• Dataset entries:
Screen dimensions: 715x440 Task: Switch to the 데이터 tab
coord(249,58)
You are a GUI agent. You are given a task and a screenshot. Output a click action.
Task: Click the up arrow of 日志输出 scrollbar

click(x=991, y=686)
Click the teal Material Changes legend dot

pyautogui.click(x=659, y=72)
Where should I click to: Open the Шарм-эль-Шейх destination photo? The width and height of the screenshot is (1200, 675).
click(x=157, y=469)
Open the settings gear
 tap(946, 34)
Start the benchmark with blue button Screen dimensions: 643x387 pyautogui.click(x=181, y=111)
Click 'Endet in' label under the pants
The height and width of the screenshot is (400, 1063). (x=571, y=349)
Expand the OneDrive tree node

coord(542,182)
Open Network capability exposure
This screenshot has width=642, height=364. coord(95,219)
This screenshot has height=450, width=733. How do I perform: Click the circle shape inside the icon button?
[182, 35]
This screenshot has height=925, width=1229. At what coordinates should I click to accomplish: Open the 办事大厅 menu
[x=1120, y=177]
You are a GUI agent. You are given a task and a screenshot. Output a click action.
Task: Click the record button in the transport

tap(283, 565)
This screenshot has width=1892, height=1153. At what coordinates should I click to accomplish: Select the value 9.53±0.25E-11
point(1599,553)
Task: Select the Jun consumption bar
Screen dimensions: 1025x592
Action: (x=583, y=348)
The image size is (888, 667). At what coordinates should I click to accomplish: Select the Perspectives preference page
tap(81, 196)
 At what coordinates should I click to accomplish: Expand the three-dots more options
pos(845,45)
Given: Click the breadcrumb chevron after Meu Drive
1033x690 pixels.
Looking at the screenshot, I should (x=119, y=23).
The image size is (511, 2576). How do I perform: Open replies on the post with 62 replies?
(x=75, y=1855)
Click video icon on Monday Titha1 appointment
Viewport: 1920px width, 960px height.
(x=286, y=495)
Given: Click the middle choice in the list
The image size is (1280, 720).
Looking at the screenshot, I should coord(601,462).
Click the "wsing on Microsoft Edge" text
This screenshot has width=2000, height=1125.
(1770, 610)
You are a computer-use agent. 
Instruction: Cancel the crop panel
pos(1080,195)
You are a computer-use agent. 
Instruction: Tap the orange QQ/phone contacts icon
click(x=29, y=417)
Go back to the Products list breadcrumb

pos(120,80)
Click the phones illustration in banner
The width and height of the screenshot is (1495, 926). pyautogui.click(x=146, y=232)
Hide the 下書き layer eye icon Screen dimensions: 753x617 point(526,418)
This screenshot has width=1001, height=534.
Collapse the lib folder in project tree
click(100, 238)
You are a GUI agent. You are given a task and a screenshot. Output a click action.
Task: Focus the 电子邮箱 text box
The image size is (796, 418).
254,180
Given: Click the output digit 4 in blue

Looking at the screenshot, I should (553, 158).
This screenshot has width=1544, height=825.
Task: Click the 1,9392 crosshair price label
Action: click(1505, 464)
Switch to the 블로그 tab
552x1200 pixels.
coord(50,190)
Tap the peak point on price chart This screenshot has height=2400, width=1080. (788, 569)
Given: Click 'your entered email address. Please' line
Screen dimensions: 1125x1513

• What you need to do:
Write out every entry above, word for word.

• Solution to the exercise:
Screen dimensions: 715x440 Task: Switch to the 데이터 tab
coord(249,58)
You are a GUI agent. You are given a task and a screenshot. Output a click action.
Task: Click the up arrow of 日志输出 scrollbar

click(x=991, y=686)
Click the teal Material Changes legend dot

pyautogui.click(x=659, y=72)
Where should I click to: Open the Шарм-эль-Шейх destination photo? The width and height of the screenshot is (1200, 675).
click(x=157, y=469)
Open the settings gear
 tap(946, 34)
Start the benchmark with blue button Screen dimensions: 643x387 pyautogui.click(x=181, y=111)
Click 'Endet in' label under the pants
The height and width of the screenshot is (400, 1063). (x=571, y=349)
Expand the OneDrive tree node

coord(542,182)
Open Network capability exposure
This screenshot has width=642, height=364. coord(95,219)
This screenshot has height=450, width=733. How do I perform: Click the circle shape inside the icon button?
[182, 35]
This screenshot has height=925, width=1229. At what coordinates should I click to accomplish: Open the 办事大厅 menu
[x=1120, y=177]
You are a GUI agent. You are given a task and a screenshot. Output a click action.
Task: Click the record button in the transport

tap(283, 565)
This screenshot has width=1892, height=1153. At what coordinates should I click to accomplish: Select the value 9.53±0.25E-11
point(1599,553)
Task: Select the Jun consumption bar
Screen dimensions: 1025x592
Action: (x=583, y=348)
The image size is (888, 667). At what coordinates should I click to accomplish: Select the Perspectives preference page
tap(81, 196)
 At what coordinates should I click to accomplish: Expand the three-dots more options
pos(845,45)
Given: Click the breadcrumb chevron after Meu Drive
1033x690 pixels.
Looking at the screenshot, I should (x=119, y=23).
The image size is (511, 2576). How do I perform: Open replies on the post with 62 replies?
(x=75, y=1855)
Click video icon on Monday Titha1 appointment
Viewport: 1920px width, 960px height.
(x=286, y=495)
Given: Click the middle choice in the list
The image size is (1280, 720).
Looking at the screenshot, I should coord(601,462).
Click the "wsing on Microsoft Edge" text
This screenshot has width=2000, height=1125.
(1770, 610)
You are a computer-use agent. 
Instruction: Cancel the crop panel
pos(1080,195)
You are a computer-use agent. 
Instruction: Tap the orange QQ/phone contacts icon
click(x=29, y=417)
Go back to the Products list breadcrumb

pos(120,80)
Click the phones illustration in banner
The width and height of the screenshot is (1495, 926). pyautogui.click(x=146, y=232)
Hide the 下書き layer eye icon Screen dimensions: 753x617 point(526,418)
This screenshot has width=1001, height=534.
Collapse the lib folder in project tree
click(100, 238)
You are a GUI agent. You are given a task and a screenshot. Output a click action.
Task: Focus the 电子邮箱 text box
The image size is (796, 418).
254,180
Given: Click the output digit 4 in blue

Looking at the screenshot, I should (553, 158).
This screenshot has width=1544, height=825.
Task: Click the 1,9392 crosshair price label
Action: click(1505, 464)
Switch to the 블로그 tab
552x1200 pixels.
coord(50,190)
Tap the peak point on price chart This screenshot has height=2400, width=1080. (788, 569)
Given: Click 'your entered email address. Please' line
Screen dimensions: 1125x1513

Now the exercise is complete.